Selected passage:
• • • •
How do you measure success? For some, it is calibrated in terms of salary or the amount of money stashed in a 401(k). Others equate success to the number of academic degrees earned. Still others define it as having good health and fulfilling relationships. In the world of business, one's professional success is often viewed through a lens focused on achieving a top position in a firm, with the chief executive officer post as the pinnacle.

By MarySheila E. McDonald

How do you measure success? For some, it is calibrated in terms of salary or the amount of money stashed in a 401(k). Others equate success to the number of academic degrees earned. Still others define it as having good health and fulfilling relationships. In the world of business, one's professional success is often viewed through a lens focused on achieving a top position in a firm, with the chief executive officer post as the pinnacle.

Today, women are achieving tremendous success in the attainment of advanced degrees (they surpass males in master's and doctoral programs), and more than 60 percent of college freshmen are women. However, classroom success has not translated into similar achievements in the boardroom.
• • • •
Given information:

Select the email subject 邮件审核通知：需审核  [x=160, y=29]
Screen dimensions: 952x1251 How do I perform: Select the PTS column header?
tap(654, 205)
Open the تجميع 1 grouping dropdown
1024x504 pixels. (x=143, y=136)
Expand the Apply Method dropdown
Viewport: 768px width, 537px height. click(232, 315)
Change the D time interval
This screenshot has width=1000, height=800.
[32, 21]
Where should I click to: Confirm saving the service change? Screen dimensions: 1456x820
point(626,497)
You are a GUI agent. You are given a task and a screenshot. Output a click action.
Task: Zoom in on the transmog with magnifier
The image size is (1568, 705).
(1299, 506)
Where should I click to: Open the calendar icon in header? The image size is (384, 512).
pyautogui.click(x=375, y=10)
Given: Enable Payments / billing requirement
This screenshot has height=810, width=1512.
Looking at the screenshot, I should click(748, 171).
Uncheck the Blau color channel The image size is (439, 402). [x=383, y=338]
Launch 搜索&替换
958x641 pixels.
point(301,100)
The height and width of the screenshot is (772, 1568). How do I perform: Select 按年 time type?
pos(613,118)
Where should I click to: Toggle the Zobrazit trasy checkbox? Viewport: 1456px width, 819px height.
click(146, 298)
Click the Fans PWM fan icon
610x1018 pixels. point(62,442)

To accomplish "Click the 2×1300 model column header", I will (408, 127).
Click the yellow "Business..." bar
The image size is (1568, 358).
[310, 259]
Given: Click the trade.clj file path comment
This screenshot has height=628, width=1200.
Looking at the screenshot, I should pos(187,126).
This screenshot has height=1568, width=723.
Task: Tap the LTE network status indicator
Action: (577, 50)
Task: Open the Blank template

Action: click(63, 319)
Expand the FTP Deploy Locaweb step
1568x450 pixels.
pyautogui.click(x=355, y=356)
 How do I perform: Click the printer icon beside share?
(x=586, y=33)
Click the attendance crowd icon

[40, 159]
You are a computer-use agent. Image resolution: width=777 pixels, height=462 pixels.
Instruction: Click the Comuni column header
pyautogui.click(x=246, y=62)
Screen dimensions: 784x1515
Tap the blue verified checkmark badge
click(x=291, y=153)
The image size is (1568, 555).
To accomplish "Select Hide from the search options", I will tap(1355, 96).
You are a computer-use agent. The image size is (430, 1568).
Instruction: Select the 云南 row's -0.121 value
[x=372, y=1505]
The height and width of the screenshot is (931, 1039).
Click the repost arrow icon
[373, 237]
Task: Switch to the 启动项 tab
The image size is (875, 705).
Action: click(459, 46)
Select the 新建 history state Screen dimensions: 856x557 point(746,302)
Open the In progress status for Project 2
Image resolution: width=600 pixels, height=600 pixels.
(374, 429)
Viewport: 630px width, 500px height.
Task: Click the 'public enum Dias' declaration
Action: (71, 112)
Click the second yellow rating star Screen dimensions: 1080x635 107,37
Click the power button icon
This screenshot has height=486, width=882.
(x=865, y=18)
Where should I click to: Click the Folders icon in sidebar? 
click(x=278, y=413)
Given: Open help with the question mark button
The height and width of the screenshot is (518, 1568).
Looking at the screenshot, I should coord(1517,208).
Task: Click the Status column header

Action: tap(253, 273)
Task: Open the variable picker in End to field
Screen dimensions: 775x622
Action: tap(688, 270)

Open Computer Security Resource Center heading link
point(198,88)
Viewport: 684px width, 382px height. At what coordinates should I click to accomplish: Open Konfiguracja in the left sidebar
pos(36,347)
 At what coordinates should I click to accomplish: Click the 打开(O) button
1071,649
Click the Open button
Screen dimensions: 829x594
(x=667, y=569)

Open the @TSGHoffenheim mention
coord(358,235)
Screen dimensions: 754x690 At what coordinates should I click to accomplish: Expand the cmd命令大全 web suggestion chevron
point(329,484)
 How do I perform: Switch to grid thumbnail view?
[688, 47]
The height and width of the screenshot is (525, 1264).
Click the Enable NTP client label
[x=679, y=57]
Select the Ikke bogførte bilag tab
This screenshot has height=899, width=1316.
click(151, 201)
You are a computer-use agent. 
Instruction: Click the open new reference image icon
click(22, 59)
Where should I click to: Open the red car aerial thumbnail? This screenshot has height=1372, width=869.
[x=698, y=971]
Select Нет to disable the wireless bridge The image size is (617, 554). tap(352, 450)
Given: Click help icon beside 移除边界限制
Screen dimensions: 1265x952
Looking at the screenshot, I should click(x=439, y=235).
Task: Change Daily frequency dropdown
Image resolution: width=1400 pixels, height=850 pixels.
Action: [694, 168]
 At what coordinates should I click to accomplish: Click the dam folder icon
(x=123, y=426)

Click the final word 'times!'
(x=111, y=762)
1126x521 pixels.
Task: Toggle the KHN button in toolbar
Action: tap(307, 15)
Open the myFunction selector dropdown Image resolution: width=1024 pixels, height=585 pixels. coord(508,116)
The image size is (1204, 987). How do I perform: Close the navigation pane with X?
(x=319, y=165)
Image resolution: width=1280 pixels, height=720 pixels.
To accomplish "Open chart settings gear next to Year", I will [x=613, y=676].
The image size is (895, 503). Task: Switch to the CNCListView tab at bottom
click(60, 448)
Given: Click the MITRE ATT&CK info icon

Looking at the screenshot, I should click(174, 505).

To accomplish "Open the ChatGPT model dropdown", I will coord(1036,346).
• • • •
Exercises to complete:
[1] Translate this sentence from the passage on measuring success into Spanish: "Others equate success to the number of academic degrees earned."
[2] According to the passage on measuring success, what share of college freshmen are women?
[3] Reproduce the passage on measuring success, starting with "Today, women are" and going on through "in the boardroom.".

Answers provided:
[1] Otros equiparan el éxito con el número de títulos académicos obtenidos.

[2] More than 60 percent.

[3]
Today, women are achieving tremendous success in the attainment of advanced degrees (they surpass males in master's and doctoral programs), and more than 60 percent of college freshmen are women. However, classroom success has not translated into similar achievements in the boardroom.